Woe to the inhabiters of
the earth and of the sea! for the devil is come down unto you, having great
wrath, because he knoweth that he hath but a short time. And when the dragon
saw that he was cast unto the earth, he persecuted the woman which brought
forth the man child. And to the woman were given two wings of a great eagle,
that she might fly into the wilderness, into her place, where she is nourished
for a time, and times, and half a time, from the face of the serpent. And the
serpent cast out of his mouth water as a flood after the woman, that he might cause
her to be carried away of the flood. And the earth helped the woman, and the
earth opened her mouth, and swallowed up the flood which the dragon cast out of
his mouth. And the dragon was wroth with the woman, and went to make war with
the remnant of her seed, which keep the commandments of God, and have the
testimony of Jesus Christ" (Rev. 12:1-17).

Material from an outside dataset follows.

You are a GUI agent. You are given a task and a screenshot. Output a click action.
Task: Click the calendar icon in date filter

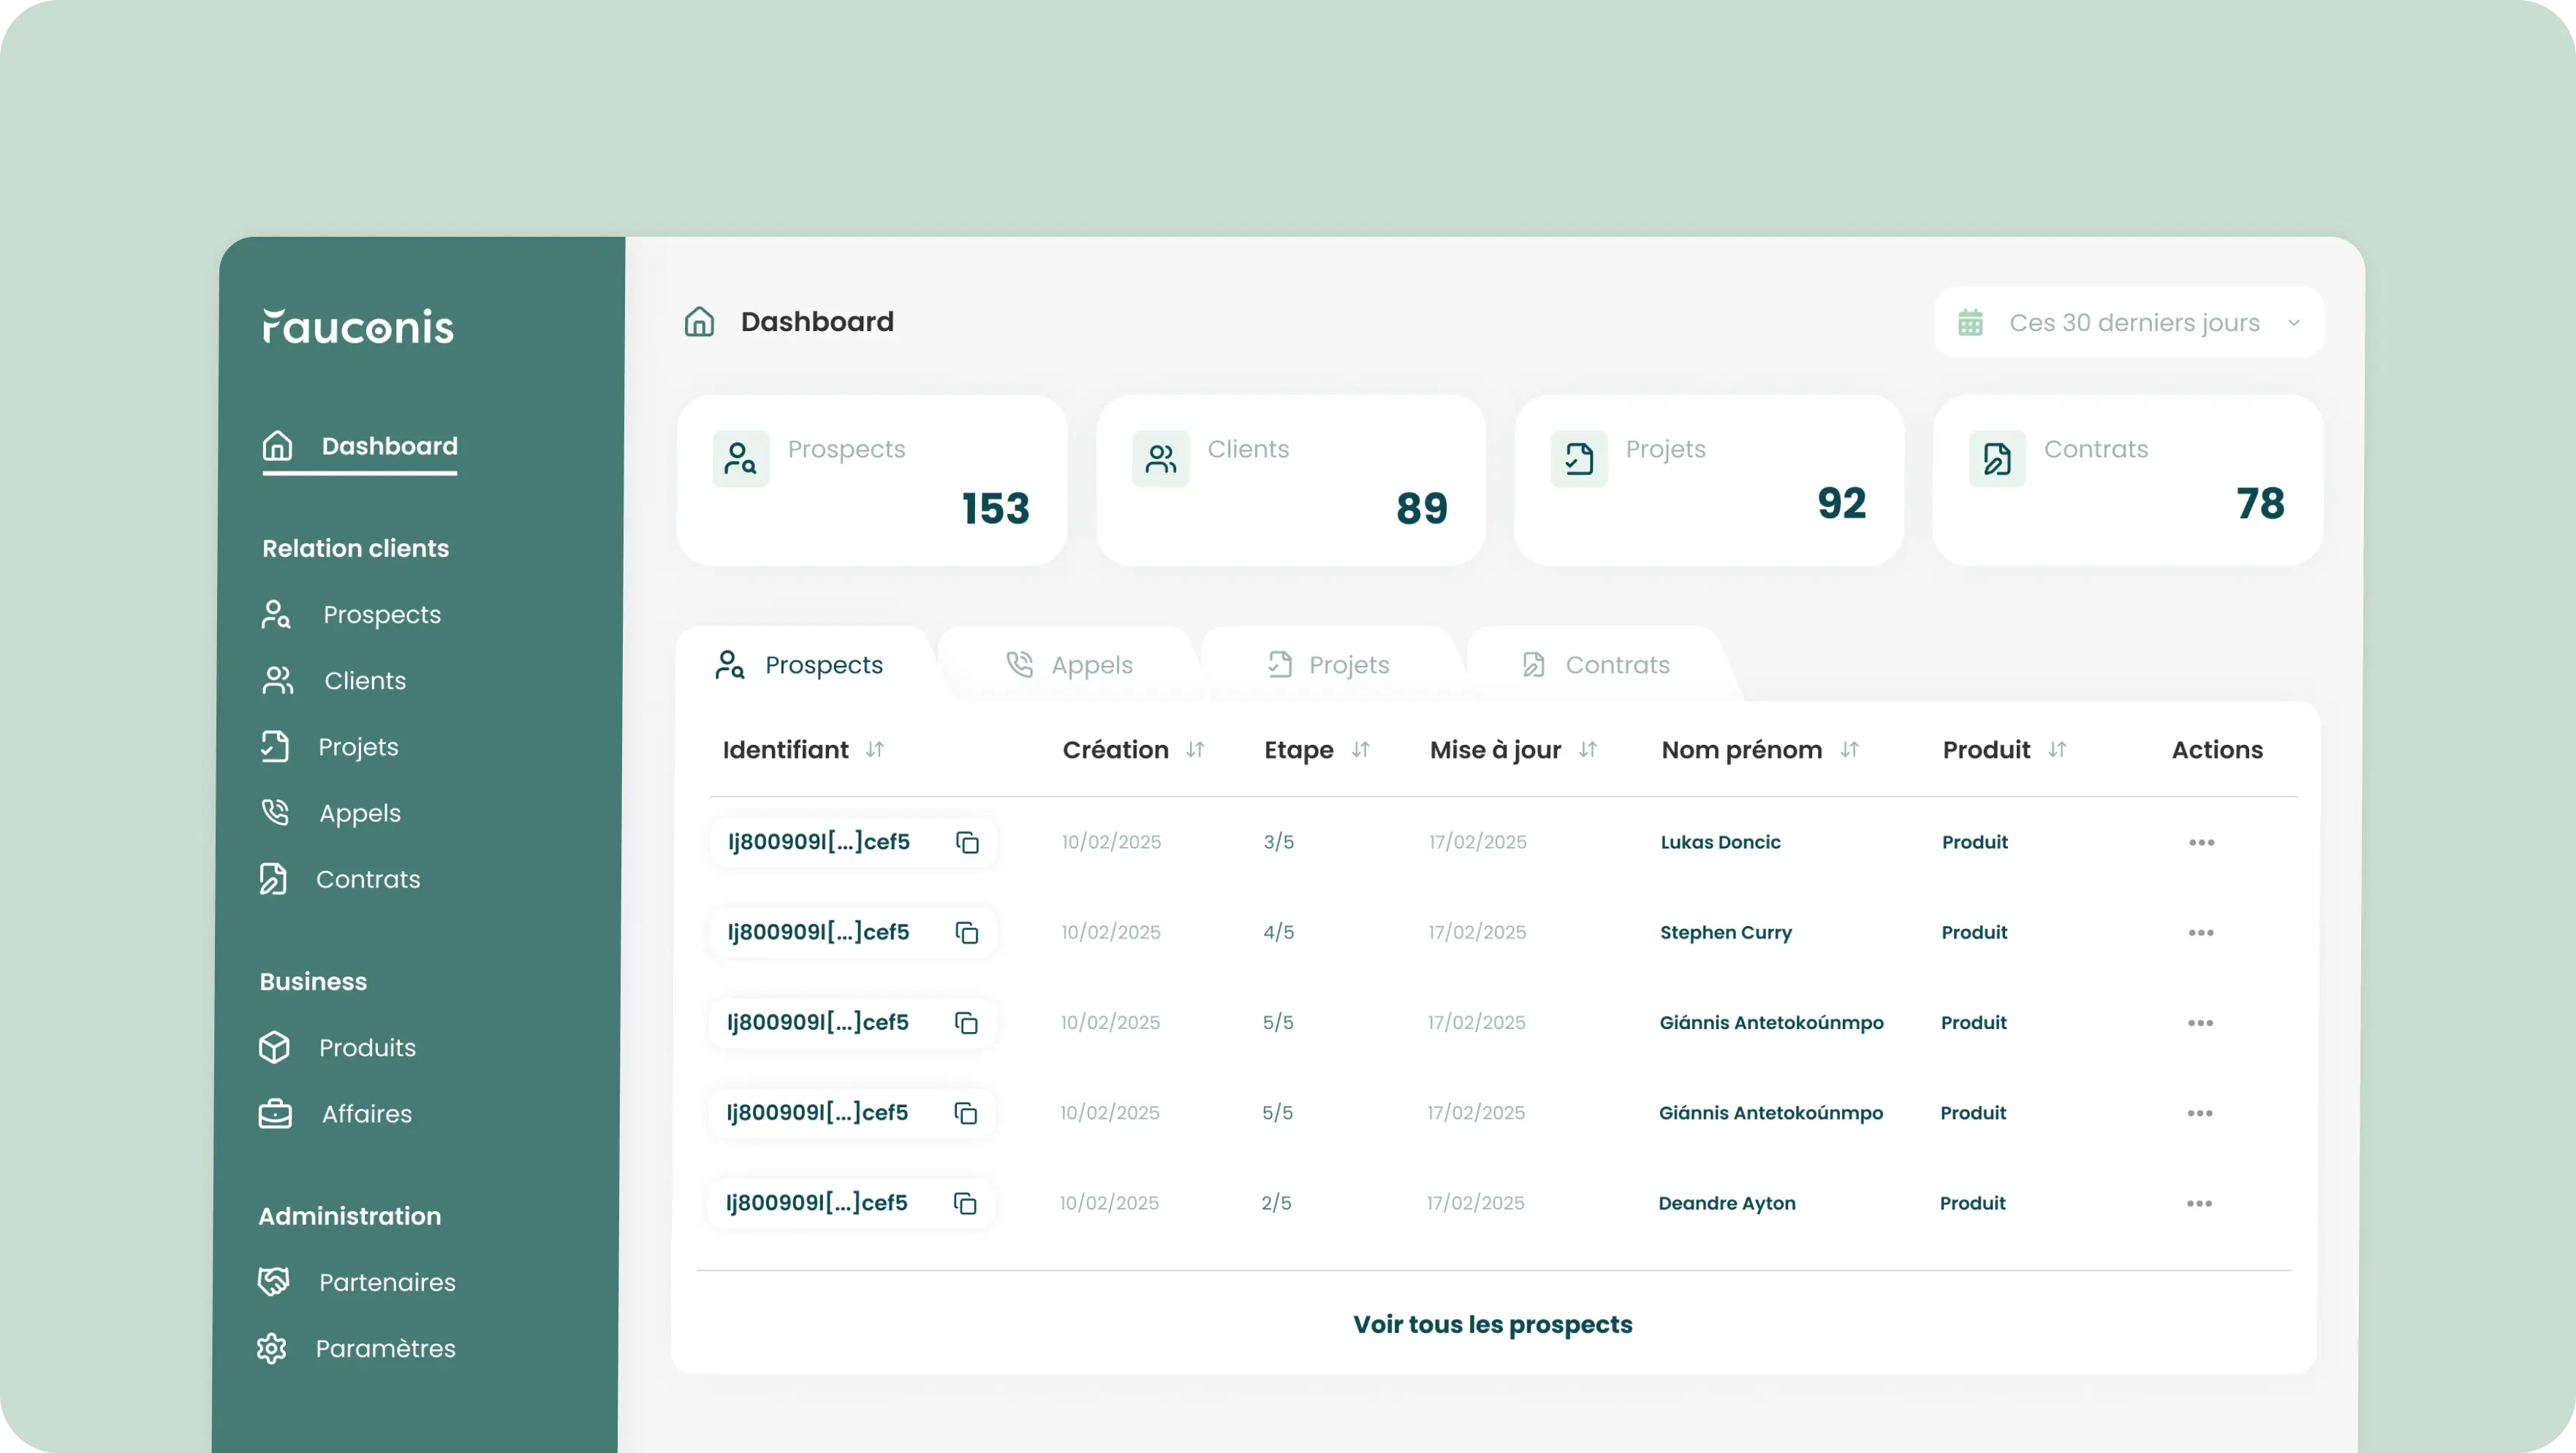tap(1970, 323)
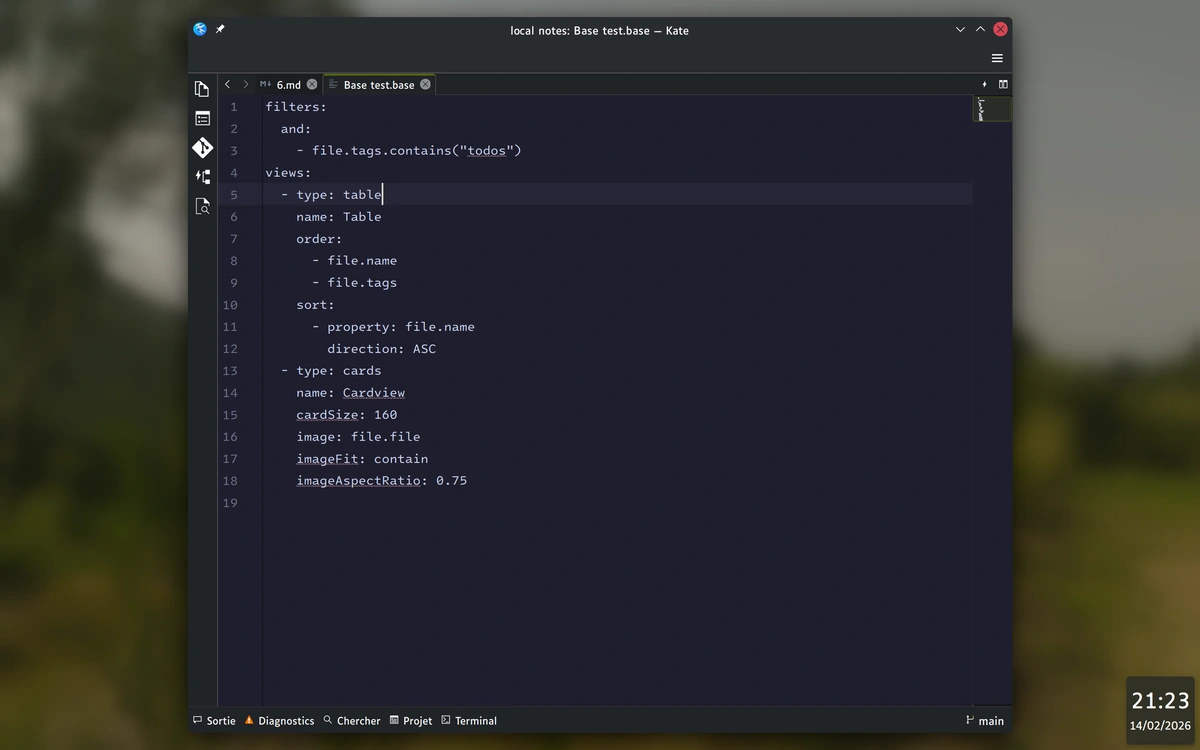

The Woman clothed with the Sun is the Church. The
moon, stars and the sun that decorate Her are to symbolize Her spiritual beauty
and glory. Travails and pains of childbirth represent the austerities of
Christians in the way of their spiritual rebirth. The red dragon is the devil
with his servants. Of course, a few details of this description are unclear to
us, but the sense and the result of spiritual warfare are obvious. The dragon
proved to be powerless to hurt the Woman and destroy her children. The Woman's
two wings can be perceived as fasting and prayer, which spiritually enrich a
man and take one nearer to God. The flood that the dragon cast out after the
Woman can be viewed as temptations. The dragon's allurements were swallowed up
by the earth, which some Church Fathers understand as humbleness because no
temptation can attract a humble man, committed and fully obedient to God. It is
noteworthy that the faithful suffered no harm from the dragon and even overcame
him by the blood of the Lamb, by receiving the Body and Blood of Christ. The
flight into the wilderness can be understood both literally and figuratively —
when the faithful voluntarily and completely separate themselves from the
sinful society and its vanity, in order to submerge entirely in spiritual life.
Mentioning of Archangel Michael and other heavenly hosts that overthrew the
dragon is obviously related to the time preceding the creation of our tangible
universe, when the angels, who were faithful to God, expelled Lucifer's
rebellious angels from the Paradise (it was the first revolution).
So it is doubtless that the vision of the Woman is
a combination of events from different epochs. It also contains elements from
the life of the Holy Virgin: birth of Christ (the Firstborn of the Church),
and the flight to Egypt, — and persecution of Christians in various periods.
In other apocalyptic visions, the Holy Apostle
John reiterates the description of persecutions of the faithful but from a
different perspective that will be discussed later. In Chapters 19 and 20 of
Revelation, the Apostle John depicted the conclusive defeat of antichrist,
false prophet and the ancient dragon, which would be thrown into the lake of
fire — the place of their never-ending torture.